Long before Kanye West dropped his most recent album, Yeezus, the rapper Nas named his sixth album “God’s Son” Rakim was often called the “God MC” for his virtuosic skill. And Jay Z has always laid a claim to godliness; his nickname HOVA derives from the Hebraic Jehovah. What emerges is a pantheon of rappers as earthly demi-gods, jockeying for dominance through album sales, swagger, and of course sheer lyrical skill.
But Kanye’s every move seems to incite more than its share of controversy, and Yeezus is no exception. When the album dropped this summer, the rapper’s blatant self-deification became a media event. In part, this is certainly because Kanye is a master of insta-memes. He doesn’t merely spit verses, he crafts powerful soundbytes that instantly embed themselves in American cultural consciousness.
Though Jay Z is arguably a better rapper and more complex lyricist than Kanye, his summer release Magna Carta Holy Grail doesn’t have anywhere near Yeezus’ punch. When Jay raps, “You’re in the presence of a King/scratch that you’re in the presence of a God,” the line falls with a thud. But on the track “I Am a God,” when Kanye snarls, “Hurry up with my damn croissants” the line reverberates outward in all its combined fury and humor.
Never before has a rapper’s claim to godliness been delivered with such force as these crudely powerful soundbytes, set against Yeezus’ dark and industrial soundscape. Kanye is baiting his critics with songs like “I Am a God.” But the rapper’s naysayers miss the point and simply see in Yeezus the delusions of a megalomaniac.
But no one called John Lennon crazy when he said that the Beatles were more popular than Jesus. The difference is that the Beatles were white and Kanye is black. And when he declares himself a God, Kanye is clearly thinking much bigger than the rap game pantheon. As an international celebrity with multiple hits, Kanye is declaring dominance over white popular culture as well. That’s why Yeezus is more controversial than an album like God’s Son.
“Would it have been better if I had a song that said I am a gangster? Or if I had a song that said I am a pimp?” he asked Lowe. “But to say you are a God—especially when you got shipped over to the country that you are in and your last name is a slave owner’s—how could you say that? How could you have that mentality?”
Kanye knows the mentality he is supposed to have. Four years after the fact, he is supposed to feel bad about interrupting Taylor Swift at the MTV Video Music Awards. He is supposed to be self-deprecating. And he is supposed to make his music and public persona palatable and comfortable for a white audience. But instead he’s doing something radical. In a culture that constantly depreciates the value of black men, he proclaims his value to the world, in the most extreme and powerful ways he can.

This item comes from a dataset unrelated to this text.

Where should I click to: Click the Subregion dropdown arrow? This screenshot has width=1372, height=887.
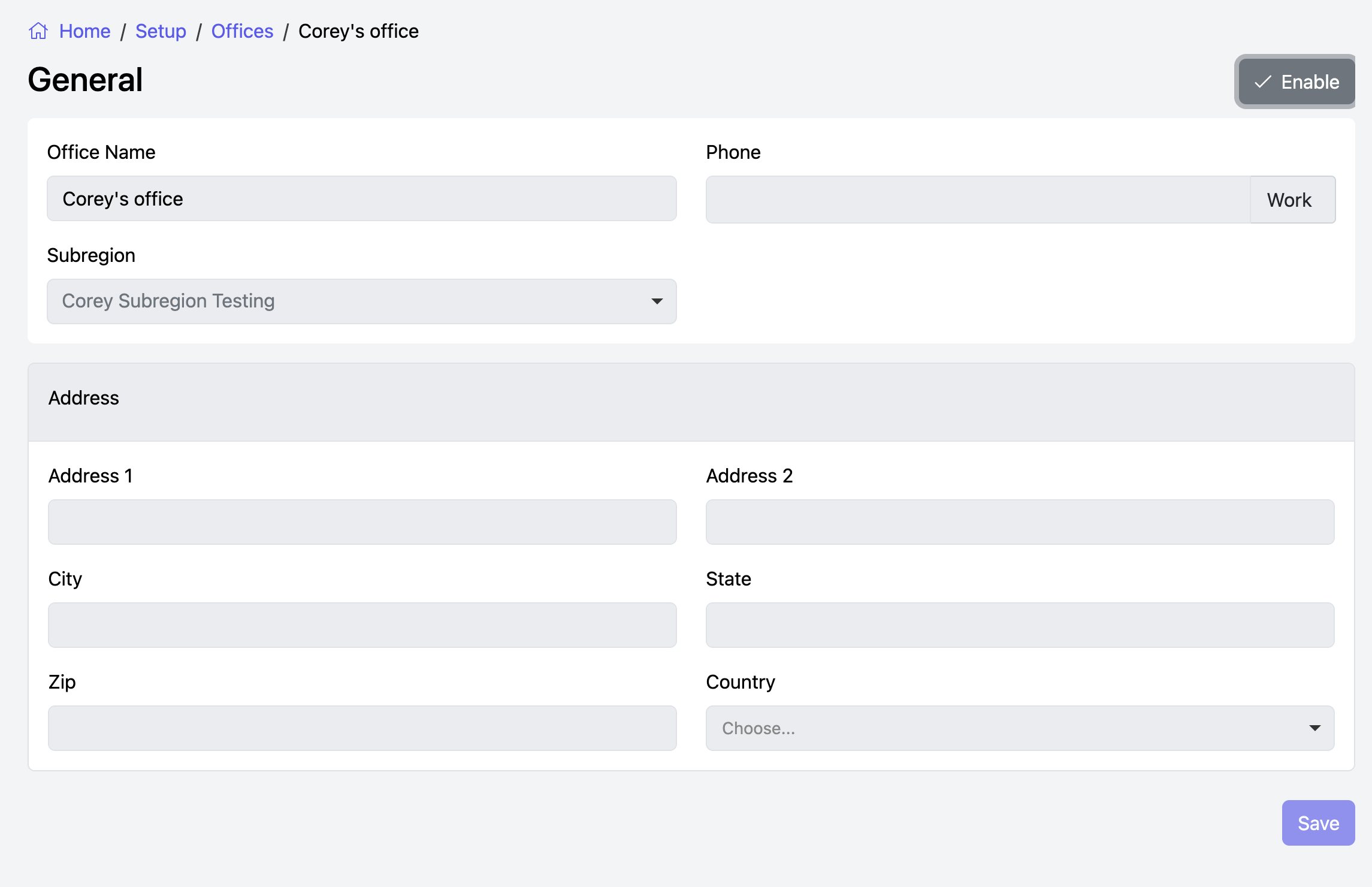657,301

Even Kanye’s biggest fans have a tendency to laugh at his ego, treating it like an endearing idiosyncrasy. Certainly the rapper’s ire often feels misplaced—railing against designers like Hedi Slimane rather than the prison-industrial complex, for example. But the culture that mocks Kanye West for his confidence and ambition is the same culture which stereotypes black men as lazy and criminal.
Both thematically and musically, Yeezus is supposed to come at you like a punch in the gut. Kanye put it best when he told Lowe, “This is what frustration sounds like.” The album is an indictment of Kanye’s critics and his fans, and all of popular culture. Maybe we keep laughing to defend ourselves from Kanye’s fury. But I think it’s time we let ourselves take the punch.